(EXCERPTED PASSAGE):
UPDATED: A polar bear has killed a 17-year-old British tourist and moderately or seriously injured four others who were part of a British school trip at the Von Postbreen glacier on the remote island of Spitsbergen, the only permanently populated island of the Svalbard archipelago.
The bear attacked the youths, estimated to be aged between 16 at 20, in their camp, and was shortly after shot by those other members of the 13-member travelling group. Two of the injured were adult leaders of the trip. News agency NTB reports that the authorities under the district governor of Svalbard (or Sysselmann) were informed by satellite telephone of the attack, after which a helicopter was dispatched to take the injured to a hospital in Svalbard’s largest settlement, Longyearbyen.
The injured will then be taken by a hospital plane staffed by a doctor, nurse and neurosurgeon to a facility in Tromsø. The situation was described as “demanding” by Jon Mathisen of the emergency medical clinic at the University Hospital of North Norway when he spoke to Norwegian Broadcasting (NRK). He confirmed that some of the injured had head injuries but stressed that none of them were in danger of losing their lives.
The group of tourists is believed to have come to Svalbard as part of an annual trip organized by the British Schools Exploring Society, NRK reports. A local tour operator, Jon Sandmo, told newspaper VG that the area the group had camped in was “rough and difficult.”

(DATA SHOWN):
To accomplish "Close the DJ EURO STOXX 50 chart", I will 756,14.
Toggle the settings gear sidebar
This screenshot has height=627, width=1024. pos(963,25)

(YOUR TASKS):
1. Decide whether each statement agrees with the polar bear report. Answer yes or no, and quote the deciding words of the report.
(a) The bear was shot by members of the travelling group.
(b) The injured were taken by helicopter straight to a facility in Tromsø.
(c) Jon Mathisen said that some of the injured were in danger of losing their lives.
2. Answer these questions from the polar bear report.
(a) How many members did the travelling group have?
(b) Who staffs the hospital plane?
(c) Which organization arranges the annual trip that the group is believed to have been part of?
3. Transcribe the polar bear report from "The injured will" up to and including "losing their lives.".

(RESULTS FOR EACH TASK):
1.
(a) Yes: "was shortly after shot by those other members of the 13-member travelling group"
(b) No: "a helicopter was dispatched to take the injured to a hospital in Svalbard’s largest settlement, Longyearbyen"
(c) No: "stressed that none of them were in danger of losing their lives"

2.
(a) 13
(b) A doctor, a nurse and a neurosurgeon
(c) The British Schools Exploring Society

3.
The injured will then be taken by a hospital plane staffed by a doctor, nurse and neurosurgeon to a facility in Tromsø. The situation was described as “demanding” by Jon Mathisen of the emergency medical clinic at the University Hospital of North Norway when he spoke to Norwegian Broadcasting (NRK). He confirmed that some of the injured had head injuries but stressed that none of them were in danger of losing their lives.